O messaggero delle simpatie

Che negli sguardi degli innamorati

Crescono e calano, tu, che l’umano

Pensiero nutri, come fa la tenebra

Col fuoco moribondo non svanire

Quando si mostra l’immagine tua,


perché non sia la tomba tenebrosa

realtà, come la vita e la paura.

Fanciullo ancora cercavo gli spiriti

E mi aggirano nei tesi silenzi

di camere, di grotte, di rovine

e per i boschi al lume delle stelle

inseguendo con passi timorosi

speranze di colloqui con i morti.

Ed invocavo i velenosi nomi

Che nutrono la nostra giovinezza;

non fui udito, né li vidi, quando

nella dolce stagione in cui l’amore

dai venti gioca con tutte le cose

viventi, che si destano a portare

nuove di uccelli e fiori, all’improvviso,

nel meditare sul destino umano,

la possente ombra tua mi folgorò:

gridai e in estasi giunsi le mani!

VI

Giurai – e il giuramento ho mantenuto –

Di dedicare tutto il mio potere

a te e ai tuoi.
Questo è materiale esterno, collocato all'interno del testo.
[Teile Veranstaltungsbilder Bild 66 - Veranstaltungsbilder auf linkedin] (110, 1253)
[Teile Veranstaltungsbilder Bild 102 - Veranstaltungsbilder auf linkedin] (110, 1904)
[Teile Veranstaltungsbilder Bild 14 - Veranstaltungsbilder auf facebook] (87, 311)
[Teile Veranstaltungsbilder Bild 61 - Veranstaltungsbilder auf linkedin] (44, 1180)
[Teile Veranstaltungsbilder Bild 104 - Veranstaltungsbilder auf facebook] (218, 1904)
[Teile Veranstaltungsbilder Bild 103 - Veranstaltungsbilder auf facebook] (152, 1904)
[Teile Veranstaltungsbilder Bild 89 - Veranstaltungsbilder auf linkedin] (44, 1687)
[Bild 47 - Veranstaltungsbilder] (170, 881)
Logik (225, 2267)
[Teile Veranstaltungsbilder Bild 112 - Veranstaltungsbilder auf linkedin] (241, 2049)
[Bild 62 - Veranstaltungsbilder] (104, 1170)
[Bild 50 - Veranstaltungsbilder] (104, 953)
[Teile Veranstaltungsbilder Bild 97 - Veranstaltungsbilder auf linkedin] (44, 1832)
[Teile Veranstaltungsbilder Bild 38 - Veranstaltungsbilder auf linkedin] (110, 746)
Con occhi lacrimosi

E il cuore che mi batte, chiamo ancora,

ciascuno dalla propria muta tomba,

gli spettri di mille ore: esse hanno vinto,

con me vegliando, la notte invidiosa

nei fatati rifugi dell’impegno

intellettuale e della voluttà

d’Amore; e sanno che nessuna gioia

illuminò il mio viso che non fosse


legata alla speranza che dalla tetra

schiavitù questo mondo libererai,

terribile BELLEZZA, e ci darai

tutto ciò che è impossibile al mio dire.

VII

Il giorno più solenne e più sereno

Diventa dopo l’ora meridiana:

c’è nell’autunno una tale armonia

ed un tale splendore nel suo cielo,

che in estate quasi non potessero

esistere, o non fossero stati

mai uditi né visti.

Così il suo potere, che sulla mia sofferta

giovinezza discese, come il velo di natura,

possa dar la pace al mio futuro,

a chi ti adora e adora ogni tua forma,

e tu costringi, SPIRITO gentile,

a temere sé stesso e a consacrare

a tutti gli uomini tutto il suo Cuore.